(INFORMATION)

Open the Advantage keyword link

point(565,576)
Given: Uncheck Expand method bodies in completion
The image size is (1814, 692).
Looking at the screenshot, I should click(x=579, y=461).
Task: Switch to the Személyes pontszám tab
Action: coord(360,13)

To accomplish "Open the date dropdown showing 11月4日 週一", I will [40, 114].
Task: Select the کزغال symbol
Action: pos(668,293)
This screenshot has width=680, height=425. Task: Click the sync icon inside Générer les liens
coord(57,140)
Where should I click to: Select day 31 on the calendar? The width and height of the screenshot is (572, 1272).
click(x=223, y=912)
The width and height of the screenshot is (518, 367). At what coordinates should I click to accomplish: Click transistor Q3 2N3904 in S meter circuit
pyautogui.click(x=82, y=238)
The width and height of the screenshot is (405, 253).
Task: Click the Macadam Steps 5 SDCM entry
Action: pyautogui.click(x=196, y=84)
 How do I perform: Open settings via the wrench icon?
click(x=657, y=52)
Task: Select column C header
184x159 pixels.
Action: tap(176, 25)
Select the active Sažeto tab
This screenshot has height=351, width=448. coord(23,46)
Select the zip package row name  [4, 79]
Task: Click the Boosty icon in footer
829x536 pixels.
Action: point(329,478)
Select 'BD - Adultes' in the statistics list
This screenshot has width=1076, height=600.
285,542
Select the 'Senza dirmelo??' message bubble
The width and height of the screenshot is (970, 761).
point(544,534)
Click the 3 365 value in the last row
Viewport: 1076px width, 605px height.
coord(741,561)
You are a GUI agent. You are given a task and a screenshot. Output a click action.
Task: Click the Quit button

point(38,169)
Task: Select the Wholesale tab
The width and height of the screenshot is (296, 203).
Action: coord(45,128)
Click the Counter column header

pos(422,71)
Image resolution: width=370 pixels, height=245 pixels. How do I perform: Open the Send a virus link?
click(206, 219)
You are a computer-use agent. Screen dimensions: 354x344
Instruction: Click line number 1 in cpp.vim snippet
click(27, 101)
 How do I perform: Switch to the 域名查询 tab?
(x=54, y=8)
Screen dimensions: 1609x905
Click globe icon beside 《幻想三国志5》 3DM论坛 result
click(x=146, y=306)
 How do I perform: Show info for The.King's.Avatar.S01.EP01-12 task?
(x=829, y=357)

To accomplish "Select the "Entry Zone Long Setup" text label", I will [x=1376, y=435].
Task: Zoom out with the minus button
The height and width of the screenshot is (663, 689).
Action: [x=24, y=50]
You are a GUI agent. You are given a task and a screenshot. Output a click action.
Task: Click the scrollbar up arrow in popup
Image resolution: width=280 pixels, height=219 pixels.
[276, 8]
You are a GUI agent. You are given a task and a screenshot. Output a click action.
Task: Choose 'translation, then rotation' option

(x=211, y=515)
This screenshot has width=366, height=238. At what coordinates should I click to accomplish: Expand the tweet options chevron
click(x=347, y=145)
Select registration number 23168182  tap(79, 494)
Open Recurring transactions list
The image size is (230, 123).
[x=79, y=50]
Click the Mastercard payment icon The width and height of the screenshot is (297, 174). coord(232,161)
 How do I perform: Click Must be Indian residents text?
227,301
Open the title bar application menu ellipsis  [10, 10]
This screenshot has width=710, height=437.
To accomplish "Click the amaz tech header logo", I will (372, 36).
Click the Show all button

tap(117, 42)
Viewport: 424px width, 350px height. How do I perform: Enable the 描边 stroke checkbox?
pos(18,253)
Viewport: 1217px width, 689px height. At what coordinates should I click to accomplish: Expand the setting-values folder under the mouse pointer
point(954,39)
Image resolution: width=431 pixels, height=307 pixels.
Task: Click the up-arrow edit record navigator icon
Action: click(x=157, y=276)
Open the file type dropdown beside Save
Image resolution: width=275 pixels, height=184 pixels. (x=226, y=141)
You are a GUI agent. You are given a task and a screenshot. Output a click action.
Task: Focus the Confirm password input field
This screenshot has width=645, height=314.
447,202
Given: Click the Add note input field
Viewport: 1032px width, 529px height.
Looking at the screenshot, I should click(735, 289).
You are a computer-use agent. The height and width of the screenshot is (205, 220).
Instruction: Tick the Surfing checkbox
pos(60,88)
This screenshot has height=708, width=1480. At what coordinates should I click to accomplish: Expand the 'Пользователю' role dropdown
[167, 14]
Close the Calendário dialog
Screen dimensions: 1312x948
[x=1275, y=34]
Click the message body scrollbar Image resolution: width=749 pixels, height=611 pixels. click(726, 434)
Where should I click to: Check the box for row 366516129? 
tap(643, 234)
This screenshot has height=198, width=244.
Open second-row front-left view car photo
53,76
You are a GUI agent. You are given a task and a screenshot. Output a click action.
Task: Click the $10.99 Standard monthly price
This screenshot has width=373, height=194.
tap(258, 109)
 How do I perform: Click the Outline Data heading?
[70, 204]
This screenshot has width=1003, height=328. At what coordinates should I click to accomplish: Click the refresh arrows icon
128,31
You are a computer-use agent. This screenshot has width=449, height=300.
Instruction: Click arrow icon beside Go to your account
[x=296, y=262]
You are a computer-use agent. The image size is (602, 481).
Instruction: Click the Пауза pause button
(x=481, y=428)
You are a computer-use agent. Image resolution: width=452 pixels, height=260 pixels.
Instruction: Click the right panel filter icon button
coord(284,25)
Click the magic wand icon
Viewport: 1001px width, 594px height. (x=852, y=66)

(End INFORMATION)

**TASK DIRECTIONS**.
In the entries above, find the line holding "This screenshot has width=366, height=238." and the line holding "Open Recurring transactions list"; print both of them and every line between, exactly, and nothing else.

**ANSWER TO THE EXERCISE**.
This screenshot has width=366, height=238. At what coordinates should I click to accomplish: Expand the tweet options chevron
click(x=347, y=145)
Select registration number 23168182  tap(79, 494)
Open Recurring transactions list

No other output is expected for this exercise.